On Tue, 22 Nov 2005, Alan Cox wrote:
>
> On Maw, 2005-11-22 at 11:13 +0000, David Woodhouse wrote:
> > Yes, there are drivers which are currently broken and assume irq 0 is
> > 'no irq'. They are broken. Let's just fix them and not continue the
> > brain-damage.
>
> 0 in the Linux kernel has always meant 'no IRQ' and it makes it natural
> to express in C (and on some cpus more efficient too).
Ahh, a voice of sanity!
> What if my hardware has an IRQ -1 ;)
And "-1" isn't actually a valid value in the first place.
The struct pci_device definition is:
unsigned int irq;
and anybody who uses -1 is just a total idiot and nincompoop. It's going
to be a major pain in the ass (others use "int irq", others use "unsigned
long irq").
Using (~0u) would be more correct, but still insane.
The fact is, 0 _is_ "no interrupt". Always has been. And anybody who says
that "-1" is "correct" is just totally wrong. Making it -1 would be
guaranteed to generate tons of breakage, and most people won't ever even
notice, because in most cases the irq _is_ actually there, and you never
hit the path. Which just makes the breakage EVEN WORSE.

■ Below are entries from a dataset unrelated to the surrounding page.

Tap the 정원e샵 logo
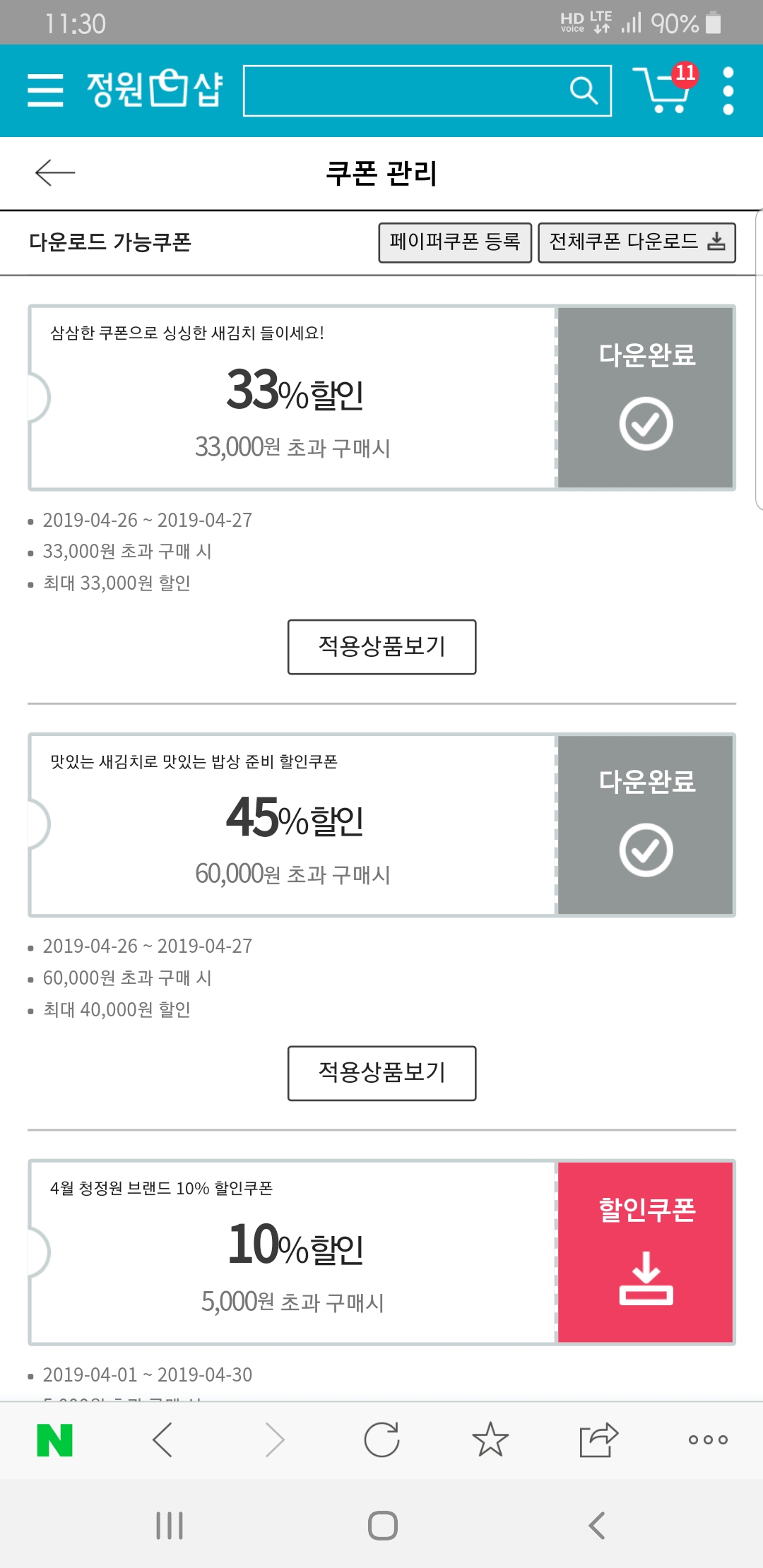 click(x=154, y=90)
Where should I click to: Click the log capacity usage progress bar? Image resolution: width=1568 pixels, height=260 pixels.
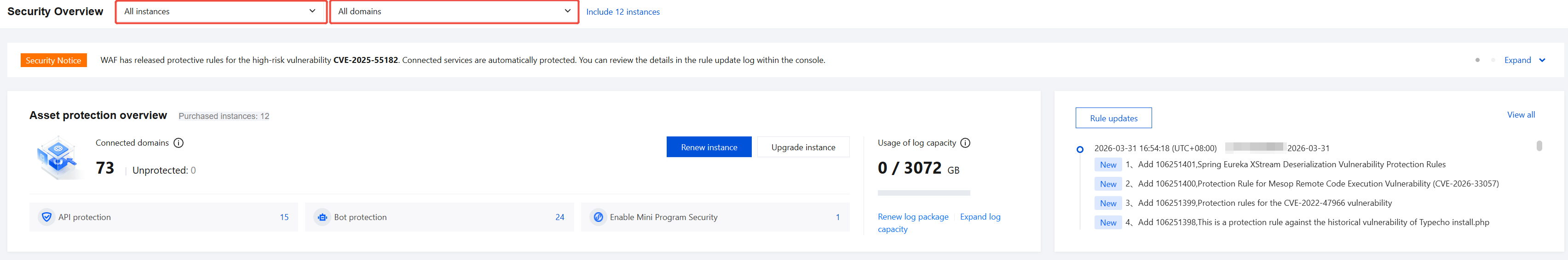pos(923,193)
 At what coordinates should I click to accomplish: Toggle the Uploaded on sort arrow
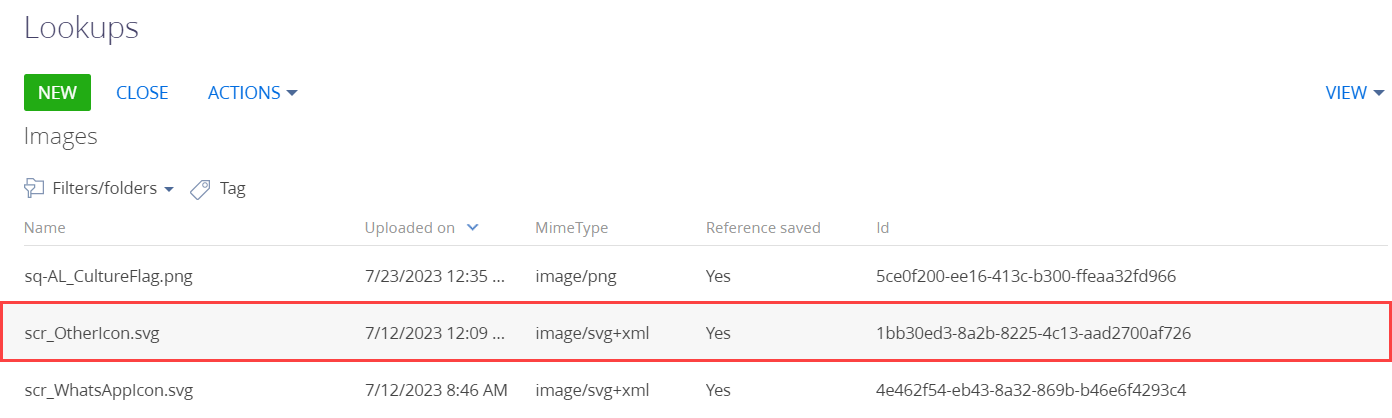(473, 228)
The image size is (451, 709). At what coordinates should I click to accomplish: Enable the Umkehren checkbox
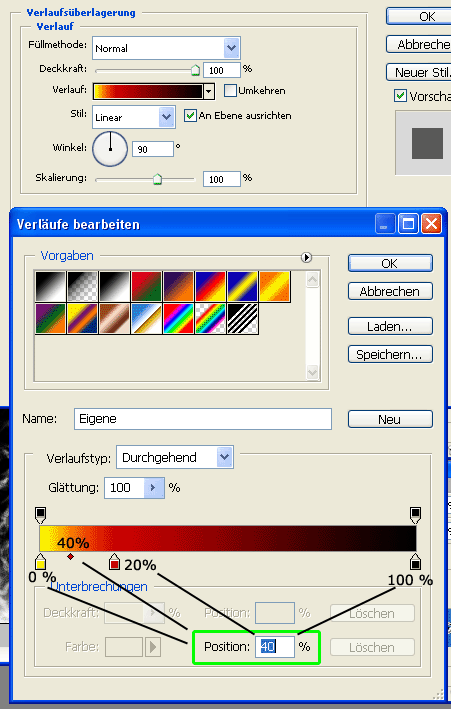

So David Woodhouse, you're just wrong. But hey, you seem to (sadly) not be
alone.
In short: NO_IRQ _is_ 0. Always has been. It's the only sane value. And
btw, there is no need for that #define at all, exactly because the way you
test for "is this no irq" is by doing "!dev->irq".
Anybody who does anything else is a bug waiting to happen.